The ability to create and manage snapshots is an essential feature expected from enterprise-grade storage systems. This capability is increasingly seen as critical with big data systems as well. A snapshot captures the state of the storage system at an exact point in time and is used for recovering data that was lost or corrupted due to application error, user error, or a malicious event.
Snapshots within a big data context are useful in both storage and compute. The MapR Converged Enterprise Edition of the MapR Converged Data Platform provides consistent snapshots that offer the following benefits:
RECOVERY FROM ERRORS
Operational as well as analytical applications manipulate the data in the distributed file system on behalf of the user or the administrator. Application-level errors or even inadvertent user errors can mistakenly delete data or modify data in an unexpected way. In this case, snapshots can be used to restore data quickly and easily
MANAGING REAL-TIME DATA ANALYSIS
By using snapshots, query engines like Apache Drill can produce precise SQL query results against data sources subject to constant updates, such as sensor data or social media streams. As new SQL queries are written, either to achieve more specific data results or to improve performance of existing queries, if the underlying data is constantly changing, it is difficult to assess query improvement. Snapshots allow new queries to run against a specific point-in-time image of data to make "apples-to-apples" comparisons against existing queries. Snapshots ensure the data for both queries is constant, even in a scenario where data is continuously being ingested in real-time
MACHINE LEARNING MODEL TRAINING
Machine learning frameworks, such as TensorFlow, can use snapshots to get a known, unchanging, point-in-time view of an otherwise continuously changing data set. These snapshots allow for an auditable model training process, where ongoing updates to machine learning models can be run against a static baseline data set. This helps to identify actual improvements in the model, since the snapshot data remains unchanged.
VERIFYING DATA LINEAGE
Data lineage helps businesses track the data sources, transformations, and destinations as the data flows through MapR. It is often used to identify the cause of any irregularities in a data set or report. However, to investigate an observed irregularity, auditors have to view the history of the data as it was when the data was created. Snapshots create an immutable view of the data to ensure the lineage cannot be corrupted from modifications.

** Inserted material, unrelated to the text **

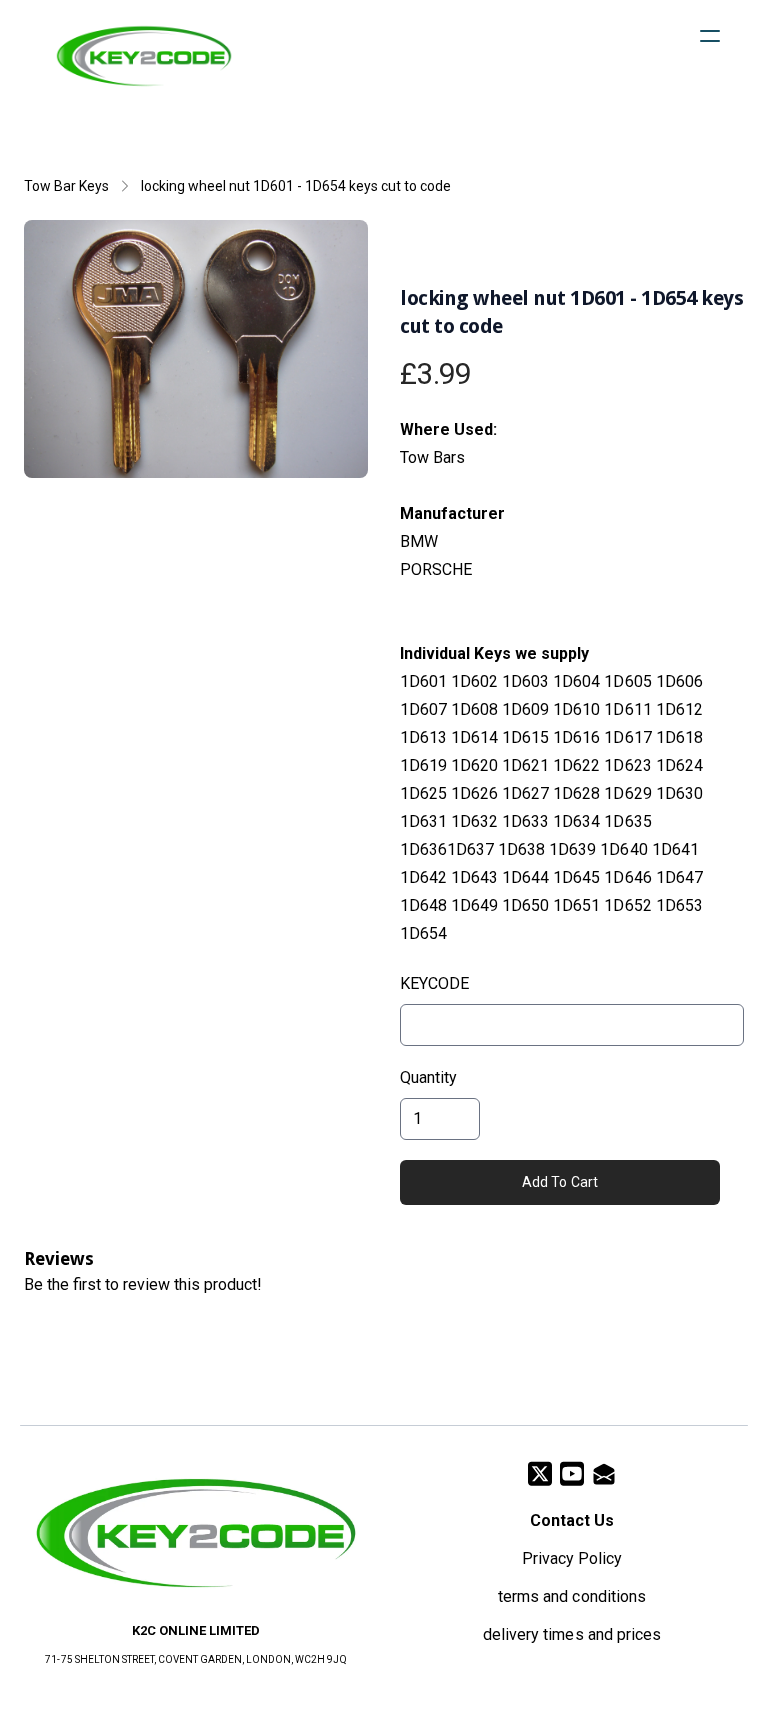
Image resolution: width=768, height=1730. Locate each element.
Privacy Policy (572, 1558)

Organizations often have to demonstrate they were in compliance with required standards over a certain time period. In such a scenario, snapshots can help businesses show an immutable view of data at a certain point in time to prove they were in compliance.

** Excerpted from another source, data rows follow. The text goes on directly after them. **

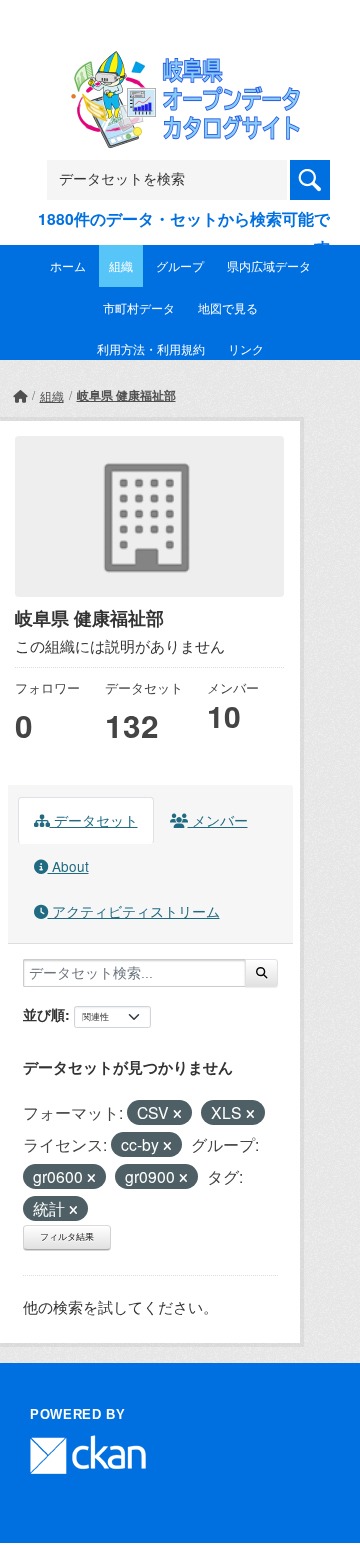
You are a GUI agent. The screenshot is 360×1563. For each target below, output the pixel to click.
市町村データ (139, 307)
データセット (94, 820)
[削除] (177, 1114)
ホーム (68, 265)
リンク (246, 348)
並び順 (44, 1014)
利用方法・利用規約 (151, 348)
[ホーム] (20, 395)
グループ (180, 265)
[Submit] (261, 973)
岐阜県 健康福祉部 (126, 395)
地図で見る (228, 307)
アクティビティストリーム (134, 911)
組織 (121, 265)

MULTIVARIATE AND A/B TESTING AND DATA VERSIONING
Snapshots can be used to create immutable views of the results of multivariate and A/B testing. This means the results can be compared and analyzed while being safeguarded against inadvertent or even malicious modifications.
With snapshots, you can create a baseline for consistent backups. Snapshots can be created when the system is running, thus allowing you to create consistent backups without having to halt data updates in the system. Snapshots also allow you to backup and restore online MapR Database tables (using the CopyTable functionality).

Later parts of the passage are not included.